● **What to work on**:
Rewrite the material below so that every "screenshot" becomes "screen capture", with nothing else altered.
## begin
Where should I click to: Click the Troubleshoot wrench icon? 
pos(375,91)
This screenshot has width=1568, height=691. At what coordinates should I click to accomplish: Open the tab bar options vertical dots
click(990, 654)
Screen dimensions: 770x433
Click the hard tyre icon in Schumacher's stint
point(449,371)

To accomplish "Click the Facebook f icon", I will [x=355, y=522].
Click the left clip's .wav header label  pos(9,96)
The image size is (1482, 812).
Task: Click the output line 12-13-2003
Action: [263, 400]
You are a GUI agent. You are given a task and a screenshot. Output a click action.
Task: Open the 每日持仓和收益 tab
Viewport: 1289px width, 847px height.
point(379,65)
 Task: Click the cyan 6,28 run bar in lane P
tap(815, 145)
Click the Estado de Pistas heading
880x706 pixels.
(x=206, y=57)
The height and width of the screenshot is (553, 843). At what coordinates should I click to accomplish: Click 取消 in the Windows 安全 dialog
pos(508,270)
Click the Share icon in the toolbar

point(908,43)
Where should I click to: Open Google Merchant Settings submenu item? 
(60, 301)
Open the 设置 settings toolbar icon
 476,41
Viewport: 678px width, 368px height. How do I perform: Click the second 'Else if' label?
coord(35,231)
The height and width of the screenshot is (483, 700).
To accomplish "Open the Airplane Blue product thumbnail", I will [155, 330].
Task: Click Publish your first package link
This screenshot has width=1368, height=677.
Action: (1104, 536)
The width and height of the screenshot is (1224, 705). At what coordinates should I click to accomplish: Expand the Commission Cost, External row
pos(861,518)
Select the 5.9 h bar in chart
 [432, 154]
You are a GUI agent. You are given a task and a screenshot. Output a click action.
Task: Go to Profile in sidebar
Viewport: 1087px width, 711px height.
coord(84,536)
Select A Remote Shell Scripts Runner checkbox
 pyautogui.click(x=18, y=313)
## end
● **Written response**:
Where should I click to: Click the Troubleshoot wrench icon? 
pos(375,91)
This screen capture has width=1568, height=691. At what coordinates should I click to accomplish: Open the tab bar options vertical dots
click(990, 654)
Screen dimensions: 770x433
Click the hard tyre icon in Schumacher's stint
point(449,371)

To accomplish "Click the Facebook f icon", I will [x=355, y=522].
Click the left clip's .wav header label  pos(9,96)
The image size is (1482, 812).
Task: Click the output line 12-13-2003
Action: [263, 400]
You are a GUI agent. You are given a task and a screen capture. Output a click action.
Task: Open the 每日持仓和收益 tab
Viewport: 1289px width, 847px height.
point(379,65)
 Task: Click the cyan 6,28 run bar in lane P
tap(815, 145)
Click the Estado de Pistas heading
880x706 pixels.
(x=206, y=57)
The height and width of the screen capture is (553, 843). At what coordinates should I click to accomplish: Click 取消 in the Windows 安全 dialog
pos(508,270)
Click the Share icon in the toolbar

point(908,43)
Where should I click to: Open Google Merchant Settings submenu item? 
(60, 301)
Open the 设置 settings toolbar icon
 476,41
Viewport: 678px width, 368px height. How do I perform: Click the second 'Else if' label?
coord(35,231)
The height and width of the screen capture is (483, 700).
To accomplish "Open the Airplane Blue product thumbnail", I will [155, 330].
Task: Click Publish your first package link
This screen capture has width=1368, height=677.
Action: (1104, 536)
The width and height of the screen capture is (1224, 705). At what coordinates should I click to accomplish: Expand the Commission Cost, External row
pos(861,518)
Select the 5.9 h bar in chart
 [432, 154]
You are a GUI agent. You are given a task and a screen capture. Output a click action.
Task: Go to Profile in sidebar
Viewport: 1087px width, 711px height.
coord(84,536)
Select A Remote Shell Scripts Runner checkbox
 pyautogui.click(x=18, y=313)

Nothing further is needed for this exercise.